The U.S. and several other countries have limited or blocked Chinese telecom giant Huawei Technologies Co. from providing equipment for their 5G infrastructure over concerns about security and potential espionage -- claims Huawei denies. Those constraints leave gaps that others -- including Intel -- could fill by providing the chips that power the superfast networks.
But Intel also illustrates how the intensifying battle between Washington and Beijing over tech dominance brings both risk and opportunity. The company is still a major supplier to customers in China, where its chips are used in personal computers, servers and a range of other devices.
"China is a big market for us, but at the same time Intel playing a broader role in 5G infrastructure is also an opportunity for us," Mr. Swan said at the WSJ Tech Live conference, which was held remotely on Tuesday. Overall, he said, the company and the industry would benefit from free global trade.

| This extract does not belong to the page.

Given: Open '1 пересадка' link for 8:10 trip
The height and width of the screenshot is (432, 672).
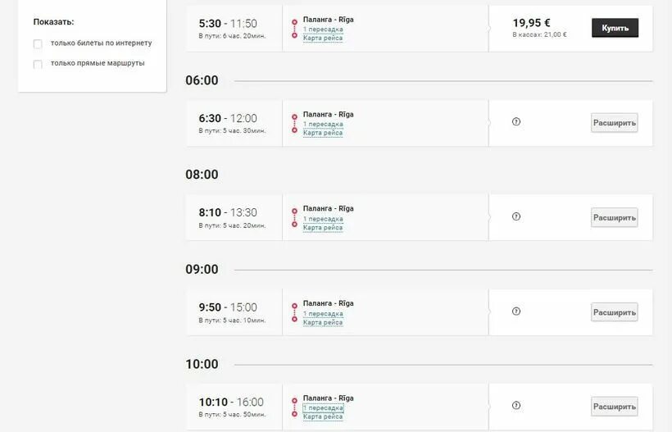Looking at the screenshot, I should (x=323, y=219).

Intel agreed Monday to sell its flash-memory manufacturing business to South Korea's SK Hynix Inc. for $9 billion. That business has operations in Dalian, China, Intel's only major chip-making facilities in the country.
Mr. Swan said Intel was selling the business to unlock capital to use on better opportunities in fast-growing areas such as 5G and artificial-intelligence computing.
Mr. Swan, who has been in the top job at Santa Clara, Calif.-based Intel around two years has presided over the company during an especially challenging period during its more than 50-year history. He inherited problems with making the smallest and most-cutting edge chips, which have persisted. Rival chip maker Nvidia Corp. has now surpassed Intel by market value.
The Intel CEO said Tuesday that he is trying to shift the Silicon Valley icon from being known mainly as the leading provider of central processing units, which go into personal computers and servers, toward a broader set of activities. Intel historically has had a commanding share of around 90% in central processors, but Mr. Swan said the metric he is more focused on is holding a 30% share in a much larger market for all kinds of chips.